Pour seul cortègeC’est un des livres de la rentrée ! C’est un roman de Laurent Gaudé ! L’œuvre évoque Alexandre le Grand ! Voilà trois bonnes raisons pour se précipiter sur cet ouvrage.

La première est commerciale peut-être mais il est bon de se tenir au fait de l’actualité littéraire, la deuxième évoque le plaisir que j’ai déjà eu à lire « La mort du roi Tsongor », et la troisième rejoint l’une de mes passions : la Grèce hellénistique.

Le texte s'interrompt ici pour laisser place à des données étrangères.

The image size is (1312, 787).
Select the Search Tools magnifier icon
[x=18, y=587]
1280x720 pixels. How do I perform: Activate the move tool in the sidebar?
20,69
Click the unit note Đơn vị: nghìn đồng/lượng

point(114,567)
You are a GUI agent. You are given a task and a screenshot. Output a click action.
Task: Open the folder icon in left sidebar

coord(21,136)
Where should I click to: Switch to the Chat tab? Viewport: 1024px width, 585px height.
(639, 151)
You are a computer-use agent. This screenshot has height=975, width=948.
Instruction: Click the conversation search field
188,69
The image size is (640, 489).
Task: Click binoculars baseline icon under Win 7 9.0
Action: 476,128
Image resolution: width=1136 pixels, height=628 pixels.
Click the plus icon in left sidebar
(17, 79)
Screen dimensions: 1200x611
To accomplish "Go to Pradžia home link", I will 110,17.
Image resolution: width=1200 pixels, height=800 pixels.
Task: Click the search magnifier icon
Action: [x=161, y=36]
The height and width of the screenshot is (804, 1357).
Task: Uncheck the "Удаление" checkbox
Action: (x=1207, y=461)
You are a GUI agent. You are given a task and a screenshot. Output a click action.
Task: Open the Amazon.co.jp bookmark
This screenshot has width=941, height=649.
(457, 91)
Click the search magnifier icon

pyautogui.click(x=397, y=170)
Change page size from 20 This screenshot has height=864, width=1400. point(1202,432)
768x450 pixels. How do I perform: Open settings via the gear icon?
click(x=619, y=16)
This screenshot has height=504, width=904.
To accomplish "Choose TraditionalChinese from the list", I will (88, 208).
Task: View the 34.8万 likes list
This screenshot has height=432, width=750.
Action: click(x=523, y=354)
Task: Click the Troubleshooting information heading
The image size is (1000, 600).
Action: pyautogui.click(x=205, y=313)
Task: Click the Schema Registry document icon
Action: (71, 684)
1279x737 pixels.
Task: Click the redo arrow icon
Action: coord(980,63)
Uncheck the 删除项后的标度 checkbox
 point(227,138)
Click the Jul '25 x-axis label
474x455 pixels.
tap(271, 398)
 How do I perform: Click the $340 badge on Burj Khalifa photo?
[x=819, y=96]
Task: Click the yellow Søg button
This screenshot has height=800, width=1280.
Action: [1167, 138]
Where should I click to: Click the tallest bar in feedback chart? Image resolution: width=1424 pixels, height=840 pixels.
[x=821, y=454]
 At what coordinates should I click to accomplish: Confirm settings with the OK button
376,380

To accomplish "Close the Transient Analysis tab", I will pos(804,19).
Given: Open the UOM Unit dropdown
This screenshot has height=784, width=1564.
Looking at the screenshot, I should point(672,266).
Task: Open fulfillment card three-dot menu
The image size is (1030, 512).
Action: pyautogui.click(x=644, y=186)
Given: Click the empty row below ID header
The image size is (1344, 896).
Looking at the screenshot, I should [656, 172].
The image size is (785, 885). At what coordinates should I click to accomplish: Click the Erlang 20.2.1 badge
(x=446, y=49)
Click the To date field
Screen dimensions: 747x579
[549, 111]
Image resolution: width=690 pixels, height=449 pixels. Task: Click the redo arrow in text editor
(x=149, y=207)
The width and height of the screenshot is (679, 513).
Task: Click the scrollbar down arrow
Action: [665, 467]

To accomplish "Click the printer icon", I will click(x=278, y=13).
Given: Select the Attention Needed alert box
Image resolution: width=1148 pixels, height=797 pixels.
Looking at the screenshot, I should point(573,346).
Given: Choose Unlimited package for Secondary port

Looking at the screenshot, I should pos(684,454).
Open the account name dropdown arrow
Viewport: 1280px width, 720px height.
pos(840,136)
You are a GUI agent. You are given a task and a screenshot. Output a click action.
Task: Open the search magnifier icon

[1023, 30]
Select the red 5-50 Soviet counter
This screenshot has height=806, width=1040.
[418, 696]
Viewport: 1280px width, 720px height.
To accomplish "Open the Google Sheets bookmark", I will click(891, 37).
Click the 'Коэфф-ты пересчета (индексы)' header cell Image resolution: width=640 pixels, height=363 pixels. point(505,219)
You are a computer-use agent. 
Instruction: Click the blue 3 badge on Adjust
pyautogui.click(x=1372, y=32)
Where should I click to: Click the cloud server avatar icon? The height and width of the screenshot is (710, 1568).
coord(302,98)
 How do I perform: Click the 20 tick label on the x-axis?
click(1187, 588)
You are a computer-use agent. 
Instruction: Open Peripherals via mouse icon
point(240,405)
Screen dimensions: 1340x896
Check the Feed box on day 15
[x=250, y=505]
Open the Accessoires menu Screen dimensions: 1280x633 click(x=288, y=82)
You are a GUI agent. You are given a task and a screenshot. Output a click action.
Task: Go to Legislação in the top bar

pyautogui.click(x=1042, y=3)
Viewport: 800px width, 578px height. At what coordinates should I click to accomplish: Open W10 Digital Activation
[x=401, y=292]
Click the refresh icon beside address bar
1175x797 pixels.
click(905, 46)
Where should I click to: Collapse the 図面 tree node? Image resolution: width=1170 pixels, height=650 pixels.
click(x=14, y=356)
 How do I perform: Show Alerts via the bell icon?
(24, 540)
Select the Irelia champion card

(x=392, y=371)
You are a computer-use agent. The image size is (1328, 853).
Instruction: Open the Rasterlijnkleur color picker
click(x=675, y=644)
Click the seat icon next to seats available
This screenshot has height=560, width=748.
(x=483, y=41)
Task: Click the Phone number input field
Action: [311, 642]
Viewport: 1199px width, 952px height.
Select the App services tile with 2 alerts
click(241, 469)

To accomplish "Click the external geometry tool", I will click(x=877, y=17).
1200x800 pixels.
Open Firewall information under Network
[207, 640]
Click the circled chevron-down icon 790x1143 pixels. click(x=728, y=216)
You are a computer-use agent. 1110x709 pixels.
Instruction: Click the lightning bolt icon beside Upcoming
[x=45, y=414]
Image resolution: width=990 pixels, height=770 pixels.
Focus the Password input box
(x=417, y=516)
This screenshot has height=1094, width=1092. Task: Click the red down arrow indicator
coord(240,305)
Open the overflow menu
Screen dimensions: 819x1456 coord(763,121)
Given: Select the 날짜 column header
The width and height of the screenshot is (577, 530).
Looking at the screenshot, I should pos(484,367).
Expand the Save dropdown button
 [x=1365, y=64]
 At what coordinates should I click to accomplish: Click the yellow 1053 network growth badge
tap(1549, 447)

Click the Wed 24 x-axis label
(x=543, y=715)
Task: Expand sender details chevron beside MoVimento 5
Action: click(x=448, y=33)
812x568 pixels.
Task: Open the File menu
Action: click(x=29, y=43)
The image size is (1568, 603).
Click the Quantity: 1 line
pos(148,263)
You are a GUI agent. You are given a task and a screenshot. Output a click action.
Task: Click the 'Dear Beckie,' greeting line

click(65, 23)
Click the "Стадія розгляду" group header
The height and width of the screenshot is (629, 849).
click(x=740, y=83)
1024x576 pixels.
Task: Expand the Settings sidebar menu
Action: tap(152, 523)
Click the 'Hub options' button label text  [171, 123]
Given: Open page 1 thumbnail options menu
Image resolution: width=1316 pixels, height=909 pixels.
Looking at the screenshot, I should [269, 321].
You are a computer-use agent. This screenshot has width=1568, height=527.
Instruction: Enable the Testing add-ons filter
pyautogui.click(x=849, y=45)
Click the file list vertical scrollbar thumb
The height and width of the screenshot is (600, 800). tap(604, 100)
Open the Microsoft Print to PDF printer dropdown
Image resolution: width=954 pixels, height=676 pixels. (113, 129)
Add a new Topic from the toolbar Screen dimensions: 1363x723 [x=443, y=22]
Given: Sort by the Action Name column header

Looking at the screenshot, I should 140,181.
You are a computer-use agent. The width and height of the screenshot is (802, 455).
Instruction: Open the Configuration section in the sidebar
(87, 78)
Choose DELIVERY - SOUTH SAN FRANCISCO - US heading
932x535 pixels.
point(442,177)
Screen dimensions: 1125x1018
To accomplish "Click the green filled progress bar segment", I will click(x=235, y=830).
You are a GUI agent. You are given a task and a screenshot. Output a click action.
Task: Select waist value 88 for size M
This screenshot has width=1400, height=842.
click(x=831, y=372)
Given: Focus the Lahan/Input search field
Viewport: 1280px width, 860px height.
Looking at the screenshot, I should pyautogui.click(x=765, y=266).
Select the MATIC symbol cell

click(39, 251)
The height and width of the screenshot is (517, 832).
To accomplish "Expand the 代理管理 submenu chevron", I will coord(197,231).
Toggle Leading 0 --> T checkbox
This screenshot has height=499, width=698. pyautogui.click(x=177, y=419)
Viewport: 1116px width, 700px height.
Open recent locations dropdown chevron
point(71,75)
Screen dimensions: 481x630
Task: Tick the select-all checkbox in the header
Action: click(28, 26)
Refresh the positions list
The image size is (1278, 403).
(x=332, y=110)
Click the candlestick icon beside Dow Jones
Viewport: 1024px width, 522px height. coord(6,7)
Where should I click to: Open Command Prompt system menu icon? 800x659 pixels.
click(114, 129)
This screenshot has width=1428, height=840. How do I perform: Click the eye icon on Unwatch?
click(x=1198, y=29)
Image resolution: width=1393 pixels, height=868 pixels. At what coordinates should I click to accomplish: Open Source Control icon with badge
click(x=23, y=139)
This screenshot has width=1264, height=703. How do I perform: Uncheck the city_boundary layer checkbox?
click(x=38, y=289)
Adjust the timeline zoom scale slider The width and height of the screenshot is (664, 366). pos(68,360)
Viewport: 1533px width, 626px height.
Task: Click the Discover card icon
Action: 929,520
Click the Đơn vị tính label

En mourant, Alexandre le Grand confia à Perdiccas l’anneau royal dont le sceau authentifie les actes de souveraineté et leur donne force obligatoire. Diodore ajoute qu’alors que ses amis lui demandaient à qui il léguait la royauté, il répondit au plus fort.  Il s’agit probablement d’un mot inventé après coup mais il résume ce qui sera le mobile fondamental de la politique des diadoques : être le plus fort !

A côté des enjeux politiques, une femme, une princesse perse, Dryptéis accompagne la dépouille de celui qui a vaincu son père.

Poussé par le souffle de l’histoire et de l’épopée, ce livre prépare une belle réflexion sur le pouvoir et l’inanité de la vie.